Um dos seis enviados especiais da Organização Mundial da Saúde (OMS) destacados para a pandemia da Covid-19, teceu ‘rasgados’ elogios à resposta da Suécia à crise de saúde pública, considerando que este é um modelo que outros países deveriam seguir a longo prazo, avança a agência ‘Bloomberg’.

David Nabarro disse numa entrevista a uma estação de rádio da Nova Zelândia: «Para todos os países, a verdadeira abordagem que devemos procurar é observar o comportamento adoptado em todos os locais». Para o responsável a chave é criar uma estratégia sustentável e confiante, apontando a Suécia como um exemplo.

A nação nórdica impôs muito menos restrições de circulação do que outras e, em vez disso, confiou nos suecos para agirem com responsabilidade e seguirem as directrizes estabelecidas pelas autoridades de saúde do país. «Na Suécia, o governo pôde confiar no público e o público pôde confiar no governo», acrescentou Nabarro.

A taxa de mortalidade de Covid-19 na Suécia é consideravelmente mais alta do que em muitos outros países, de 57 mortes por 100 mil habitantes, contudo o ritmo de novas infecções e mortes diminuiu acentuadamente desde o final de Junho, o que levou a agência nacional de saúde sueca a propor o aumento do limite pessoas em reuniões públicas, de 50 para 500.

Em contraste, outros governos ao redor do mundo estão novamente a impor medidas mais rigorosas na sequência de um ressurgimento de casos. Nabarro descreveu um bloqueio como «um instrumento contundente» que «realmente afecta o sustento de todos, sobretudo dos mais pobres e de pequenas empresas».
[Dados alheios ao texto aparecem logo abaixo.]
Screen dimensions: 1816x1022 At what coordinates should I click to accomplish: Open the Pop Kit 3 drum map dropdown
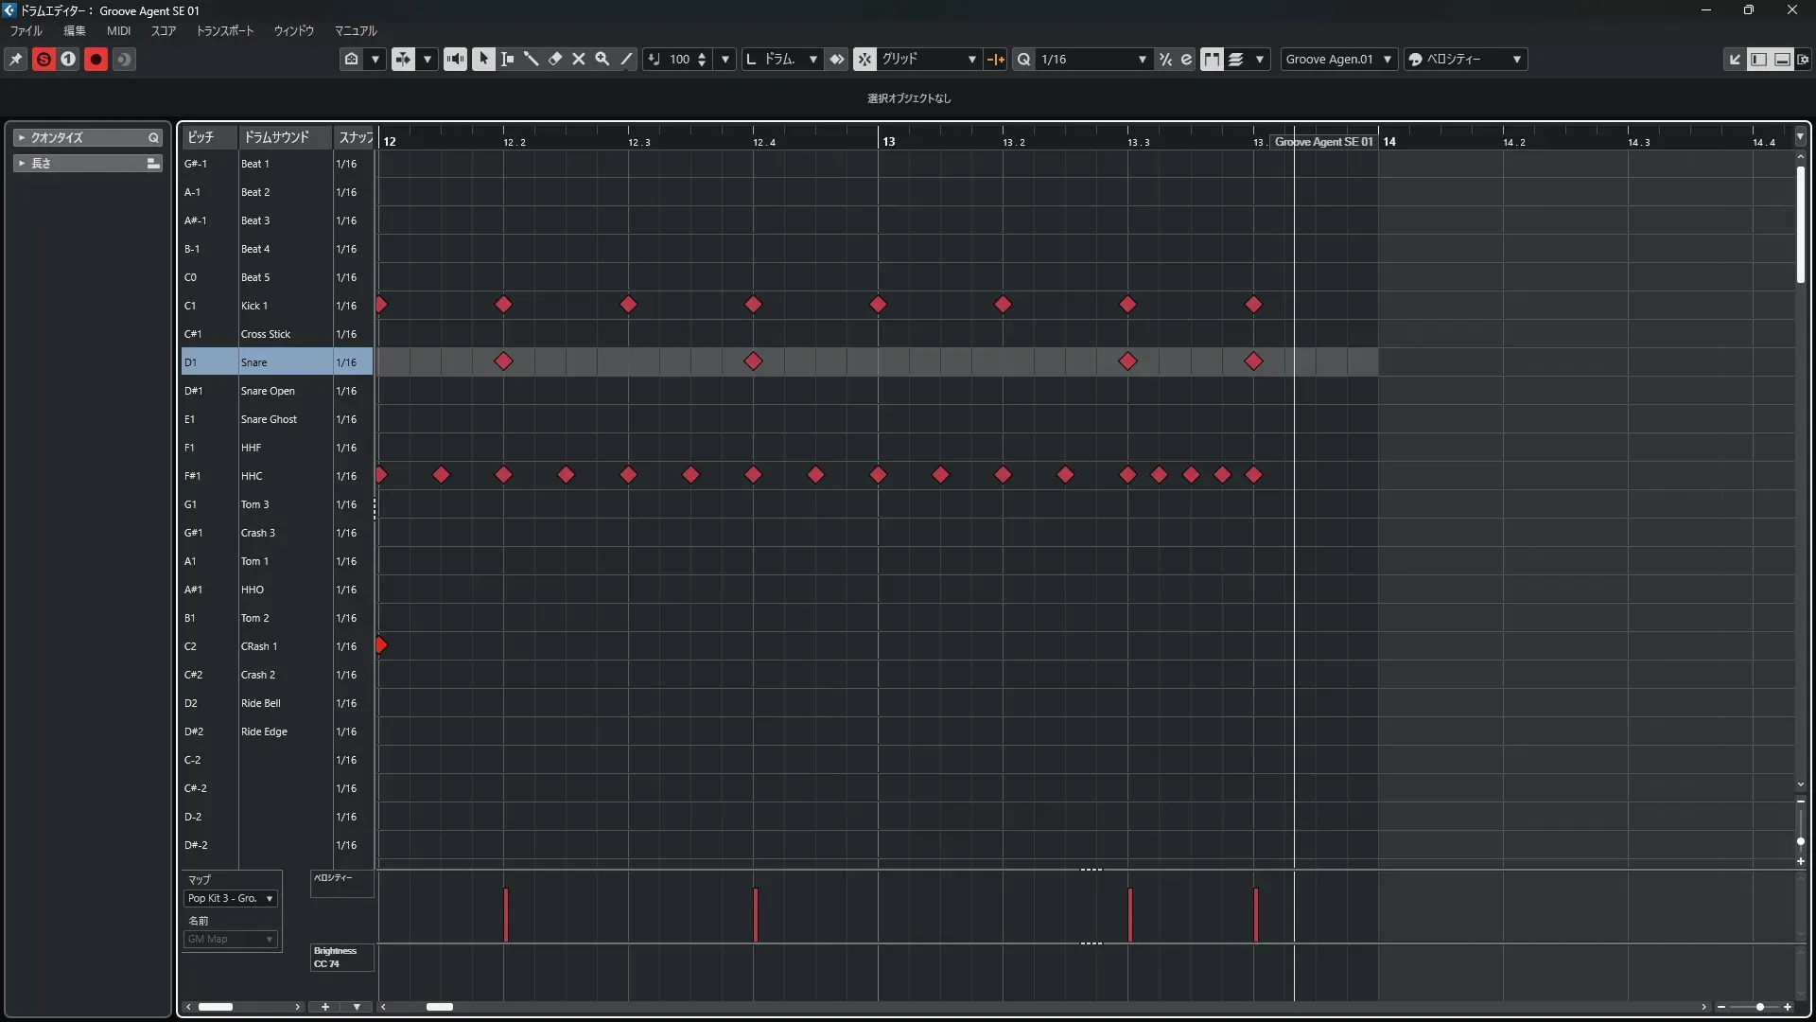[230, 898]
Em resposta às observações do enviado, o director-geral da agência de saúde pública da Suécia, Johan Carlson, disse numa entrevista ao jornal Svenska Dagbladet : «Somos um dos poucos países com propagação limitada da infecção, ao contrário outros da Europa onde a infecção está a regressar rapidamente».

A Suécia regista actualmente 84.789 casos de infecção da Covid-19 e ainda 5.808 vítimas mortais. A nível global a pandemia já infectou mais de 25,2 milhões de pessoas, matando cerca de 846 mil em 196 países territórios, segundo dados oficiais da Universidade Johns Hopkins nos Estados Unidos.